Direito: Douglas Fischer e Frederico Valdez Pereira lançam edição revista e ampliada de “As obrigações processuais penais positivas – Segundo as Cortes Europeias e Interamericanas de Direitos Humanos” Douglas Fischer e Frederico Valdez Pereira Foto: Leandro Castanheiro

Direito: Douglas Fischer e Frederico Valdez Pereira lançam edição revista e ampliada de “As obrigações processuais penais positivas – Segundo as Cortes Europeias e Interamericanas de Direitos Humanos”

Os professores da Escola Superior da Magistratura Federal no RS (ESMAFE/RS) Douglas Fischer, procurador regional da República na 4ª Região, e Frederico Valdez Pereira, juiz federal associado da AJUFERGS, ampliaram a obra que lançaram em 2018: “As obrigações processuais penais positivas – Segundo as Cortes Europeias e Interamericanas de Direitos Humanos”, da editora Livraria do Advogado. O livro identifica os pressupostos que conferem embasamento às obrigações processuais penais no âmbito das cortes regionais de direitos humanos. E também apresenta as condições necessárias para a conformidade convencional dos procedimentos penais nacionais de investigação e julgamento dos crimes mais relevantes com os parâmetros mínimos fixados internacionalmente.

livrodouglas8A jurisprudência das Cortes Interamericana e Europeia de direitos humanos reafirmam constantemente a necessidade de as autoridades públicas responsáveis pela persecução penal conduzirem procedimento penal adequado, completo e eficaz, que permita tanto a busca efetiva do esclarecimento dos fato, como a identificação e consequente punição dos responsáveis pelo cometimento de delitos.

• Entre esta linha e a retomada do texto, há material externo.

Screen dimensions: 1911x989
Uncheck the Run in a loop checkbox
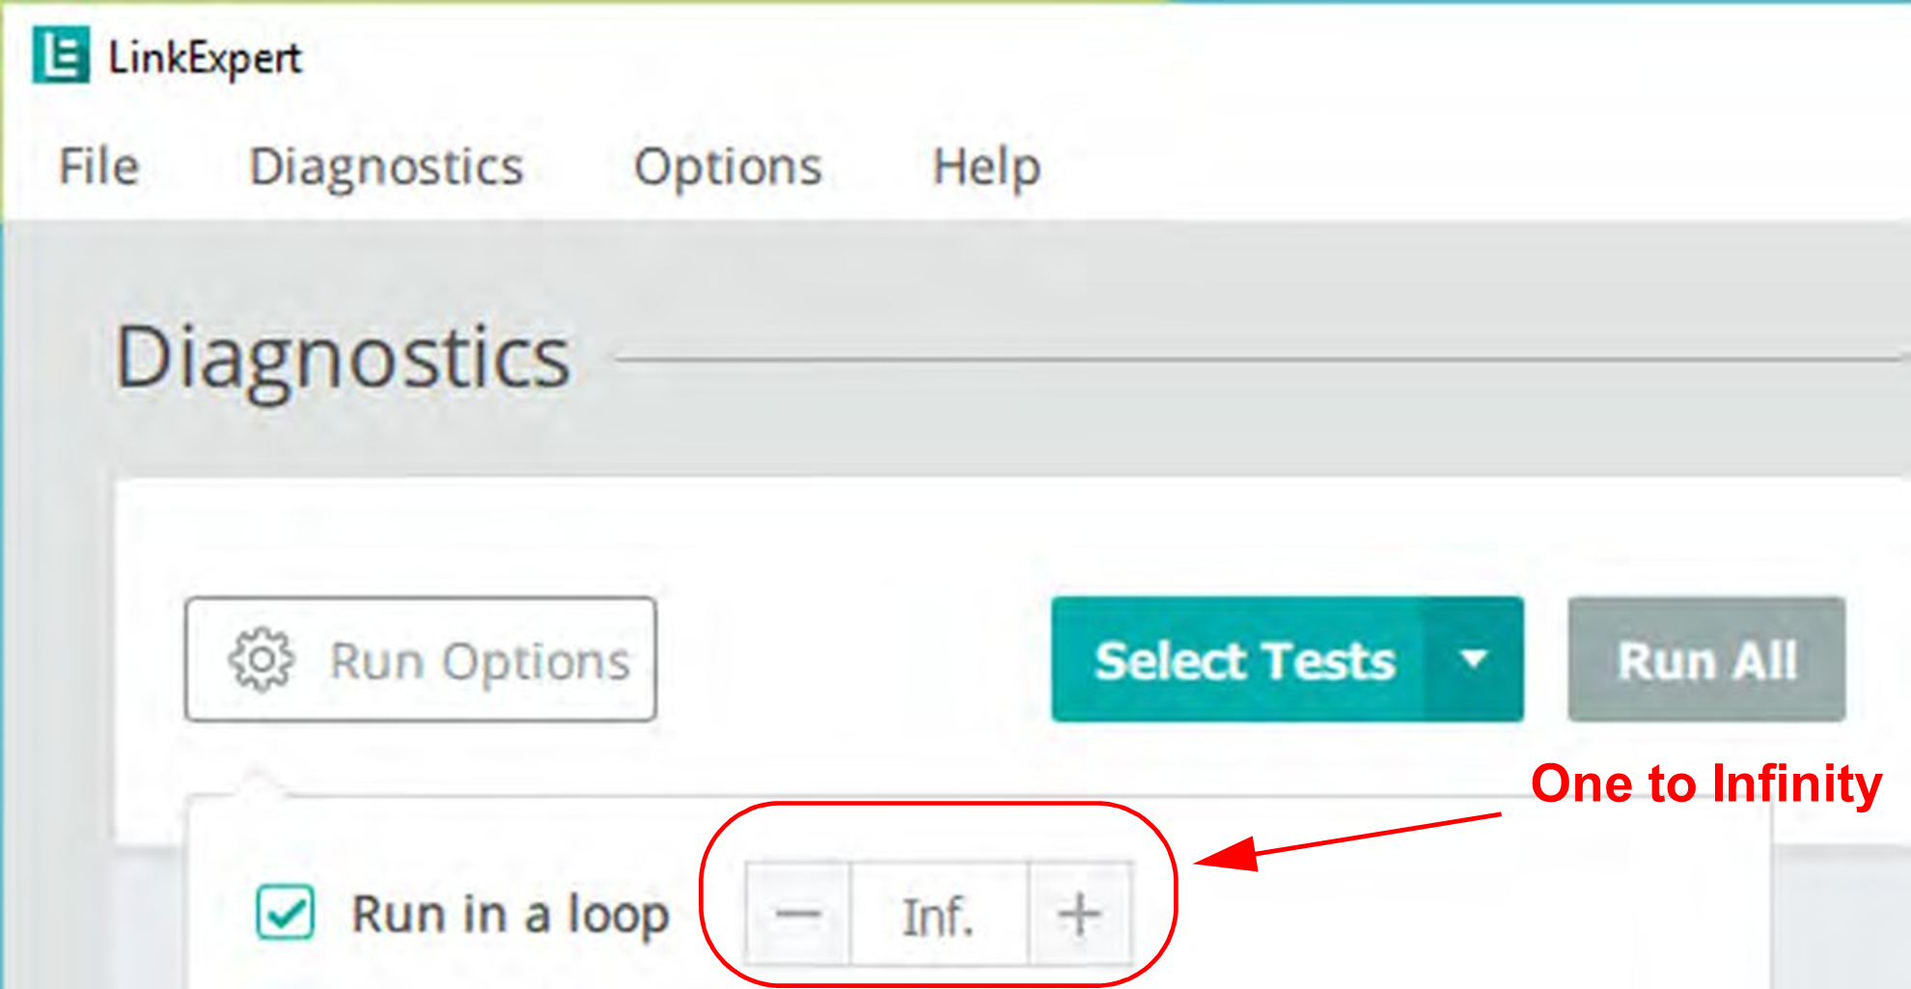pos(285,912)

São as chamadas obrigações processuais penais positivas, que se traduzem em verdadeiros requisitos decorrentes do controle de convencionalidade.

Nessa segunda edição, com renumeração dos capítulos seguintes, os principais acréscimos foram feitos no – agora – capítulo 2, intitulado “instrumentos jurídicos de controle de convencionalidade das atividades do poder público em relação à administração da justiça”. São feitas análises objetivas acerca do status das Convenções Europeia e Americana de proteção dos direitos humanos no âmbito interno, realizando também a abordagem de uma situação específica do direito italiano perante o sistema europeu. igualmente desenvolve uma análise do sistema interamericano e o direito brasileiro, bem assim o denominado “controle de convencionalidade” dos atos e procedimentos estatais.